*** Data supplied ***

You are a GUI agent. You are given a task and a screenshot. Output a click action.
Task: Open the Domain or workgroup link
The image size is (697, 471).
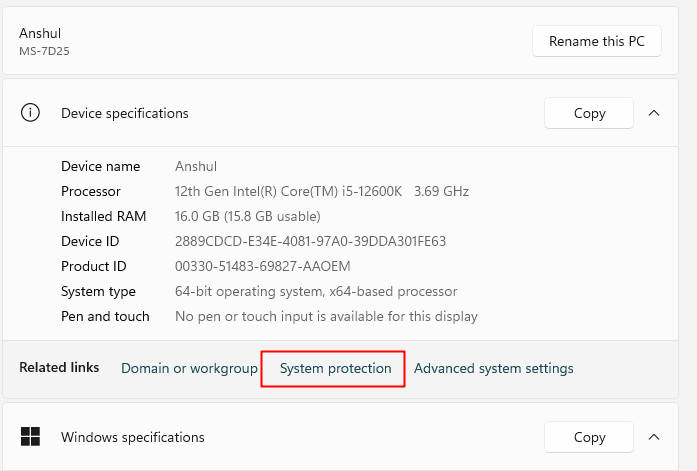189,368
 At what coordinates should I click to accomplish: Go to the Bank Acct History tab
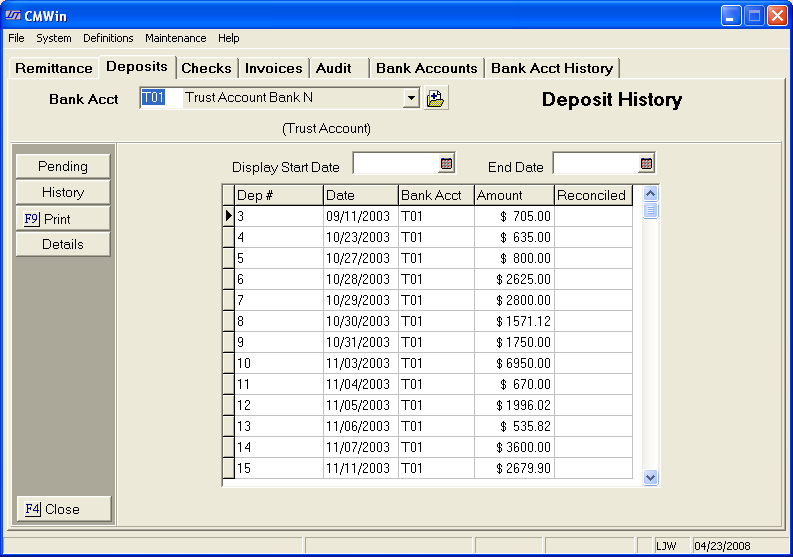click(552, 68)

*** End of Data supplied ***

• What you will do:
Only the lines from the one containing "Task: Open the Domain or workgroup link" through the final line of the material should appear in the answer, copied exactly and without any picture.

• The answer:
Task: Open the Domain or workgroup link
The image size is (697, 471).
189,368
 At what coordinates should I click to accomplish: Go to the Bank Acct History tab
click(552, 68)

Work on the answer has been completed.